Extend the passage on CritiCal-C's combination and sliding window analyses, picking up right after its final sentence.
[Extract]
Combination Analysis

CritiCal-C's pair analysis identifies cooperative cytosine duos through dual knockout simulations, revealing synergistic regulatory impacts beyond single-site effects. This approach reveals epigenetic haplotypes and guides targeted editing strategies, with results visualized through interactive arc plots showing critical cytosine interactions.

How Combination Analysis Works

Combination analysis in CritiCal-C works through three key steps: (1) systematically testing all possible cytosine pairs within promoter regions via in dual knockout, (2) quantifying synergistic effects by comparing observed expression changes against expected additive impacts. The method reveals regulatory relationships where specific cytosine pairs collectively control gene expression more strongly than their individual effects.

Biological Implications

1.Synergistic Gene Regulation: Reveal how specific cytosine pairs work together to amplify or suppress gene expression, uncovering complex epigenetic control mechanisms.
2.Precision Epigenetic Engineering Targets: Identification of high-impact cytosine combinations for CRISPR/dCas9 editing will enable more effective gene modulation.
3.Breeding & Trait Optimization: Provision of epigenetic markers for selecting crop varieties with optimal gene expression patterns under environmental stress.

Sliding Window Analysis

Identifies spatially clustered regulatory hotspots by analyzing cytosine effects across 100 bp overlapping windows in promoter regions.
[/Extract]
[Dataset extract]
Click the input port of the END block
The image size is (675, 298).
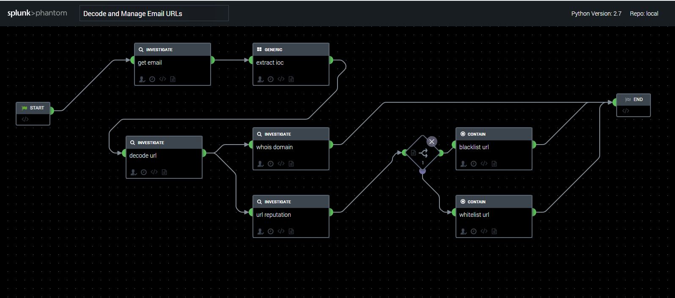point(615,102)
[/Dataset extract]
[Dataset extract]
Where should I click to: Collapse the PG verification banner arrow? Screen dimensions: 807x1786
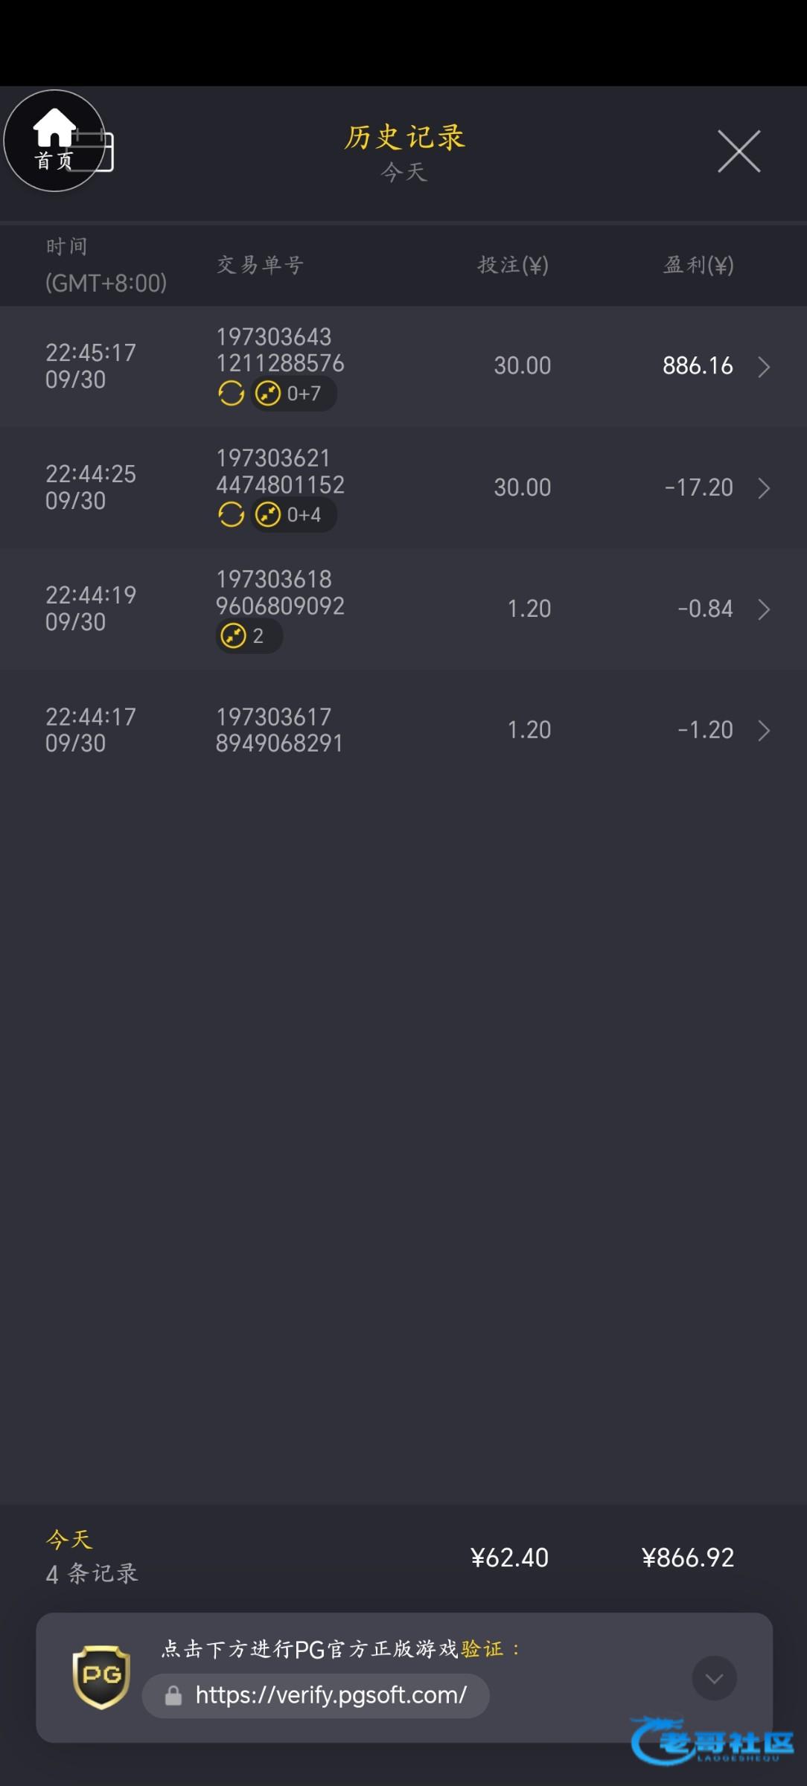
[/Dataset extract]
[Dataset extract]
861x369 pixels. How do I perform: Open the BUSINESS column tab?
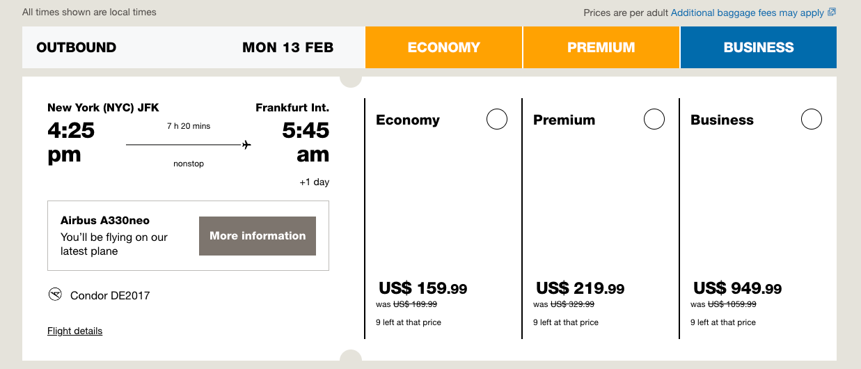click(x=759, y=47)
[/Dataset extract]
### Answer box
How Sliding Window Works

Sliding window analysis in CritiCal-C systematically scanned promoter regions using 100 bp overlapping windows to identify spatially clustered regulatory hotspots. For each window, the method knocks out all contained cytosines while preserving the surrounding sequences, and then quantifies the impact on predicted gene expression. This approach revealed positional trends in cytosine-dependent regulation. The analysis outputs included: (1) window-level effect scores ranking regulatory influence, (2) visualization of positional effect patterns along promoters, and (3) collectively enabling targeted investigation of spatially organized epigenetic control elements that single-cytosine analyses might miss.

Biological Implications

1.Identifies Functional cis-Regulatory Modules : Reveal spatially organized epigenetic control units where clustered cytosines jointly regulate gene expression, explaining how distal promoter elements coordinate transcriptional responses.
2.Uncovers Position-Dependent Regulatory Logic: This demonstrates that the functional impact of cytosine depends on the genomic context (e.g., cytosines near transcription start sites vs. distal regions).
3.Guides Precision Epigenome Editing : Prioritize high-impact genomic intervals (rather than single sites) for CRISPR/dCas9 targeting, improving efficiency in epigenetic crop engineering.

Functional Enrichment Analysis

Functional enrichment analysis in CritiCal-C helps elucidate the biological significance of genes containing critical cytosine. By examining the functional annotations associated with these genes, researchers can identify enriched biological processes, molecular functions, and cellular components.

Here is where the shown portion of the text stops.